Given entries section start

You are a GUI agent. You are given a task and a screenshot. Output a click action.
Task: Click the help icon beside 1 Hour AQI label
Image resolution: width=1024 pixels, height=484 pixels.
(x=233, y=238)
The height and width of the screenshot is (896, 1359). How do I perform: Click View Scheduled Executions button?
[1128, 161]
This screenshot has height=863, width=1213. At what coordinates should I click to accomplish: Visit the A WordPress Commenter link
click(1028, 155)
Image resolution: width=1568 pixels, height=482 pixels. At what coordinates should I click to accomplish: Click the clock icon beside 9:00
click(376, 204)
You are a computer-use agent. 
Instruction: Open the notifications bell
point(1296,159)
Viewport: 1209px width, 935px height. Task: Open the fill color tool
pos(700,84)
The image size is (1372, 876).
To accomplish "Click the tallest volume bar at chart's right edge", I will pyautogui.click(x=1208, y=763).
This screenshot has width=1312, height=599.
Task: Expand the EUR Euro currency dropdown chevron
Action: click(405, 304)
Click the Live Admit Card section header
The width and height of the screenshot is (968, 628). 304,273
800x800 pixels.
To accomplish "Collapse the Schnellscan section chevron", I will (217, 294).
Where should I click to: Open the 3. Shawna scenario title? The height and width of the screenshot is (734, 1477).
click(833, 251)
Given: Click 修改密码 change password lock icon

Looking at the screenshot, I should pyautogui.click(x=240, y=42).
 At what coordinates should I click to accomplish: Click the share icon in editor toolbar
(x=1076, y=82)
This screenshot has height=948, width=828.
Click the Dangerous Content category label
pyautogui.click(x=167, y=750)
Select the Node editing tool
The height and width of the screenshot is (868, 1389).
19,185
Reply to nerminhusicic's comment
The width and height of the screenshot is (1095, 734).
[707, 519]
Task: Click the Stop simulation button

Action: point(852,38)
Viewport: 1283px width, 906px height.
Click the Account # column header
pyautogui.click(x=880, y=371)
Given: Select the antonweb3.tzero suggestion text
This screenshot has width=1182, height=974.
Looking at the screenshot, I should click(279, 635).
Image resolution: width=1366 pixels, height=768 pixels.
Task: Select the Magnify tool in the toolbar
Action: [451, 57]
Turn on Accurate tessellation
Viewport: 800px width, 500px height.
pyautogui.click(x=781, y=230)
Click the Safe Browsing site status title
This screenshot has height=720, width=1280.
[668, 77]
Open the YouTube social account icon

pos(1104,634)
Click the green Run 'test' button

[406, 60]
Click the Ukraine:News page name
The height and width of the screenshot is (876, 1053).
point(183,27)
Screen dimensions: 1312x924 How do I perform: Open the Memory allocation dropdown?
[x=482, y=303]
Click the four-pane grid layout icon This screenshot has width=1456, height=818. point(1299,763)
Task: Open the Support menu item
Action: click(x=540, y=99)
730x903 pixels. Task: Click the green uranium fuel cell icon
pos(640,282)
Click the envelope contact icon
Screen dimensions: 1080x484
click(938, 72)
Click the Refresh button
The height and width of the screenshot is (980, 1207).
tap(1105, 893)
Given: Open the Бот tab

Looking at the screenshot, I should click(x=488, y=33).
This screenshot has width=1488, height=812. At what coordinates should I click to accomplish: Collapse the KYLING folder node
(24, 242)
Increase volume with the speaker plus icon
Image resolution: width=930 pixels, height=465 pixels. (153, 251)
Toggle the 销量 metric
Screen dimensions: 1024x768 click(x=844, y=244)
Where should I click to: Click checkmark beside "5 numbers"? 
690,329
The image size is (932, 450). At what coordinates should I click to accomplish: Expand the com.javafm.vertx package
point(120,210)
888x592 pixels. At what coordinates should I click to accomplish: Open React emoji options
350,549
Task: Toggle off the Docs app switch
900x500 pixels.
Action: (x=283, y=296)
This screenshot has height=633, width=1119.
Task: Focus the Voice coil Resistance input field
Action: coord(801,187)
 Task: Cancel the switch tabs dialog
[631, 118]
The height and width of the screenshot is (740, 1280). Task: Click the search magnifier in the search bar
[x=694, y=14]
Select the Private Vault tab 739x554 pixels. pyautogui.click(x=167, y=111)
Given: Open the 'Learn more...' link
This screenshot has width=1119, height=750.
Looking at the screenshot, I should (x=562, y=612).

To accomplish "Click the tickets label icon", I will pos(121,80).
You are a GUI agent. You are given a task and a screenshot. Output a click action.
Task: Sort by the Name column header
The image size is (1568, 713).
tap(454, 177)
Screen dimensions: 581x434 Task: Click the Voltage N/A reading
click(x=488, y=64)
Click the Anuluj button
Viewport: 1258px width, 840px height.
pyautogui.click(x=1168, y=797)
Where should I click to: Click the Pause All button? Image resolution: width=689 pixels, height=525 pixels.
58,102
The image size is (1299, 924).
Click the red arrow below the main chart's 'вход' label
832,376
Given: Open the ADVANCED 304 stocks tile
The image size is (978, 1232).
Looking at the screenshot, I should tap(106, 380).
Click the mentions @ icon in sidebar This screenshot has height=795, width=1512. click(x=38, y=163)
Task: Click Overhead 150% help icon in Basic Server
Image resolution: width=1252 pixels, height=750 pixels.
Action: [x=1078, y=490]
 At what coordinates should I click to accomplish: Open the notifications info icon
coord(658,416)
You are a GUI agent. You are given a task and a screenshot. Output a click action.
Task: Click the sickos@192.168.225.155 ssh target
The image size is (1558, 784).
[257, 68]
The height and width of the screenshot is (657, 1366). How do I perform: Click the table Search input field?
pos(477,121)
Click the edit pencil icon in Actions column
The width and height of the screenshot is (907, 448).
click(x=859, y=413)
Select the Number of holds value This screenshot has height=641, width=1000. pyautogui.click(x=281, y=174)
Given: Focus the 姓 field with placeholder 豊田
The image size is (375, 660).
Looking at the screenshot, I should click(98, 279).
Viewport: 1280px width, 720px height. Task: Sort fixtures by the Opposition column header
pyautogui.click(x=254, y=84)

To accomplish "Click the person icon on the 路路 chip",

Given entries section end

§ **What the task requires**
With nothing left out, transcribe the records above exactly.

§ **Output**
You are a GUI agent. You are given a task and a screenshot. Output a click action.
Task: Click the help icon beside 1 Hour AQI label
Image resolution: width=1024 pixels, height=484 pixels.
(x=233, y=238)
The height and width of the screenshot is (896, 1359). How do I perform: Click View Scheduled Executions button?
[1128, 161]
This screenshot has height=863, width=1213. At what coordinates should I click to accomplish: Visit the A WordPress Commenter link
click(1028, 155)
Image resolution: width=1568 pixels, height=482 pixels. At what coordinates should I click to accomplish: Click the clock icon beside 9:00
click(376, 204)
You are a computer-use agent. 
Instruction: Open the notifications bell
point(1296,159)
Viewport: 1209px width, 935px height. Task: Open the fill color tool
pos(700,84)
The image size is (1372, 876).
To accomplish "Click the tallest volume bar at chart's right edge", I will pyautogui.click(x=1208, y=763).
This screenshot has width=1312, height=599.
Task: Expand the EUR Euro currency dropdown chevron
Action: click(405, 304)
Click the Live Admit Card section header
The width and height of the screenshot is (968, 628). 304,273
800x800 pixels.
To accomplish "Collapse the Schnellscan section chevron", I will (217, 294).
Where should I click to: Open the 3. Shawna scenario title? The height and width of the screenshot is (734, 1477).
click(833, 251)
Given: Click 修改密码 change password lock icon

Looking at the screenshot, I should pyautogui.click(x=240, y=42).
 At what coordinates should I click to accomplish: Click the share icon in editor toolbar
(x=1076, y=82)
This screenshot has height=948, width=828.
Click the Dangerous Content category label
pyautogui.click(x=167, y=750)
Select the Node editing tool
The height and width of the screenshot is (868, 1389).
19,185
Reply to nerminhusicic's comment
The width and height of the screenshot is (1095, 734).
[707, 519]
Task: Click the Stop simulation button

Action: point(852,38)
Viewport: 1283px width, 906px height.
Click the Account # column header
pyautogui.click(x=880, y=371)
Given: Select the antonweb3.tzero suggestion text
This screenshot has width=1182, height=974.
Looking at the screenshot, I should click(279, 635).
Image resolution: width=1366 pixels, height=768 pixels.
Task: Select the Magnify tool in the toolbar
Action: [451, 57]
Turn on Accurate tessellation
Viewport: 800px width, 500px height.
pyautogui.click(x=781, y=230)
Click the Safe Browsing site status title
This screenshot has height=720, width=1280.
[668, 77]
Open the YouTube social account icon

pos(1104,634)
Click the green Run 'test' button

[406, 60]
Click the Ukraine:News page name
The height and width of the screenshot is (876, 1053).
point(183,27)
Screen dimensions: 1312x924 How do I perform: Open the Memory allocation dropdown?
[x=482, y=303]
Click the four-pane grid layout icon This screenshot has width=1456, height=818. point(1299,763)
Task: Open the Support menu item
Action: click(x=540, y=99)
730x903 pixels. Task: Click the green uranium fuel cell icon
pos(640,282)
Click the envelope contact icon
Screen dimensions: 1080x484
click(938, 72)
Click the Refresh button
The height and width of the screenshot is (980, 1207).
tap(1105, 893)
Given: Open the Бот tab

Looking at the screenshot, I should click(x=488, y=33).
This screenshot has width=1488, height=812. At what coordinates should I click to accomplish: Collapse the KYLING folder node
(24, 242)
Increase volume with the speaker plus icon
Image resolution: width=930 pixels, height=465 pixels. (153, 251)
Toggle the 销量 metric
Screen dimensions: 1024x768 click(x=844, y=244)
Where should I click to: Click checkmark beside "5 numbers"? 
690,329
The image size is (932, 450). At what coordinates should I click to accomplish: Expand the com.javafm.vertx package
point(120,210)
888x592 pixels. At what coordinates should I click to accomplish: Open React emoji options
350,549
Task: Toggle off the Docs app switch
900x500 pixels.
Action: (x=283, y=296)
This screenshot has height=633, width=1119.
Task: Focus the Voice coil Resistance input field
Action: coord(801,187)
 Task: Cancel the switch tabs dialog
[631, 118]
The height and width of the screenshot is (740, 1280). Task: Click the search magnifier in the search bar
[x=694, y=14]
Select the Private Vault tab 739x554 pixels. pyautogui.click(x=167, y=111)
Given: Open the 'Learn more...' link
This screenshot has width=1119, height=750.
Looking at the screenshot, I should (x=562, y=612).

To accomplish "Click the tickets label icon", I will pos(121,80).
You are a GUI agent. You are given a task and a screenshot. Output a click action.
Task: Sort by the Name column header
The image size is (1568, 713).
tap(454, 177)
Screen dimensions: 581x434 Task: Click the Voltage N/A reading
click(x=488, y=64)
Click the Anuluj button
Viewport: 1258px width, 840px height.
pyautogui.click(x=1168, y=797)
Where should I click to: Click the Pause All button? Image resolution: width=689 pixels, height=525 pixels.
58,102
The image size is (1299, 924).
Click the red arrow below the main chart's 'вход' label
832,376
Given: Open the ADVANCED 304 stocks tile
The image size is (978, 1232).
Looking at the screenshot, I should tap(106, 380).
Click the mentions @ icon in sidebar This screenshot has height=795, width=1512. click(x=38, y=163)
Task: Click Overhead 150% help icon in Basic Server
Image resolution: width=1252 pixels, height=750 pixels.
Action: [x=1078, y=490]
 At what coordinates should I click to accomplish: Open the notifications info icon
coord(658,416)
You are a GUI agent. You are given a task and a screenshot. Output a click action.
Task: Click the sickos@192.168.225.155 ssh target
The image size is (1558, 784).
[257, 68]
The height and width of the screenshot is (657, 1366). How do I perform: Click the table Search input field?
pos(477,121)
Click the edit pencil icon in Actions column
The width and height of the screenshot is (907, 448).
click(x=859, y=413)
Select the Number of holds value This screenshot has height=641, width=1000. pyautogui.click(x=281, y=174)
Given: Focus the 姓 field with placeholder 豊田
The image size is (375, 660).
Looking at the screenshot, I should click(98, 279).
Viewport: 1280px width, 720px height. Task: Sort fixtures by the Opposition column header
pyautogui.click(x=254, y=84)

To accomplish "Click the person icon on the 路路 chip",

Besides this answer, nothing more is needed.